Highlights & Insights¶
- Challenging the "Fixed Budget" of Q-Former: Cuttlefish turns query count into a learnable, adaptive quantity based on instruction-conditioned probability mass, a concept that could benefit general VLMs.
- Dual-use of Anchor Logits: A single set of logits drives both selection and soft-allocation weights (\(\boldsymbol{W}_{i,a}\)), elegantly coupling "importance" with "receptive field."
- Observability of Structural Hallucinations: The authors construct specific functional group hallucination tests (HR/HPM/AR), providing a quantifiable benchmark for scientific LLMs.
Limitations & Future Work¶
- Dependency on Structure Availability: Requires 3D coordinates (using AlphaFold2 as a fallback for proteins); for sequence-only scenarios, it reverts to pure sequence encoding.
- Manual Threshold \(\rho\): While \(k_g\) is adaptive, the threshold \(\rho\) remains a hyperparameter whose sensitivity toward the budget-performance trade-off is not fully explored.

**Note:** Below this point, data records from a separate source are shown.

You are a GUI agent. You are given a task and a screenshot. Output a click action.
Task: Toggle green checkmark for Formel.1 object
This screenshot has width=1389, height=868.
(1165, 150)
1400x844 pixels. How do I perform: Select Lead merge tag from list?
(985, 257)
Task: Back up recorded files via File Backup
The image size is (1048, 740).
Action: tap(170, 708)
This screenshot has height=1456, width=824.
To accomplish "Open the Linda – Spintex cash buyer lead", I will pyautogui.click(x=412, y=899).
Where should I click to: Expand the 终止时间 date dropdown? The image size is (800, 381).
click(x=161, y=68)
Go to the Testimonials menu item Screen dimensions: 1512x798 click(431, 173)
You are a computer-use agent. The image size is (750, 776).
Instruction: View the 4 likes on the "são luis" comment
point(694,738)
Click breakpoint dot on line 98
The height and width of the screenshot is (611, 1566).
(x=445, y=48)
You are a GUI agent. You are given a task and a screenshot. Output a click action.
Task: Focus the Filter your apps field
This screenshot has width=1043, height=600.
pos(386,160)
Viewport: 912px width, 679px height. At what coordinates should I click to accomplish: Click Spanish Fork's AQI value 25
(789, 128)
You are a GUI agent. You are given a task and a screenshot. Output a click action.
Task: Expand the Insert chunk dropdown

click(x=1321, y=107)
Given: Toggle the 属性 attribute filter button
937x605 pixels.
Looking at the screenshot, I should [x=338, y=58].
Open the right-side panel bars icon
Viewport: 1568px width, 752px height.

- EGNN Capacity: Equivariant GNN expressiveness and scaling on massive protein complexes remain bottlenecks; replacing it with more powerful equivariant Transformers could raise the ceiling.
- Inference-time Budget Control: Variable-length queries result in varying KV-cache usage per sample, presenting engineering challenges for batching and latency control.
Related Work & Insights¶
- vs Q-Former / 3D-MoLM / Mol-Llama: While they use fixed learnable queries, Cuttlefish makes query count a function of data density, transforming the "compression bottleneck" from an architectural constant to a data-dependent variable.
- vs Graph2Token: Unlike the quantization losses in Graph2Token's discretization bridge, Cuttlefish utilizes continuous variable lengths and soft assignment for better information retention.
- vs ChatNT: While ChatNT unifies nucleic acids and proteins via sequence alone, Cuttlefish extends the scope to all-atom structures with geometric grounding.
Rating¶
- Novelty: ⭐⭐⭐⭐ Implementation of "variable-length instruction-conditioned queries" in a modality connector is a significant refinement of the Q-Former paradigm.
- Experimental Thoroughness: ⭐⭐⭐⭐⭐ Comprehensive analysis across 4 modalities, multiple backbones, and over ten perspectives including hallucination, scaling, and ablation.
- Writing Quality: ⭐⭐⭐⭐ Convincing introduction using Fig. 1/Tab. 1 and clear methodology via algorithmic flowcharts and equations.
- Value: ⭐⭐⭐⭐ Provides a universal connector for the "LLM + Scientific Structure" field with transferable insights for general VLM development.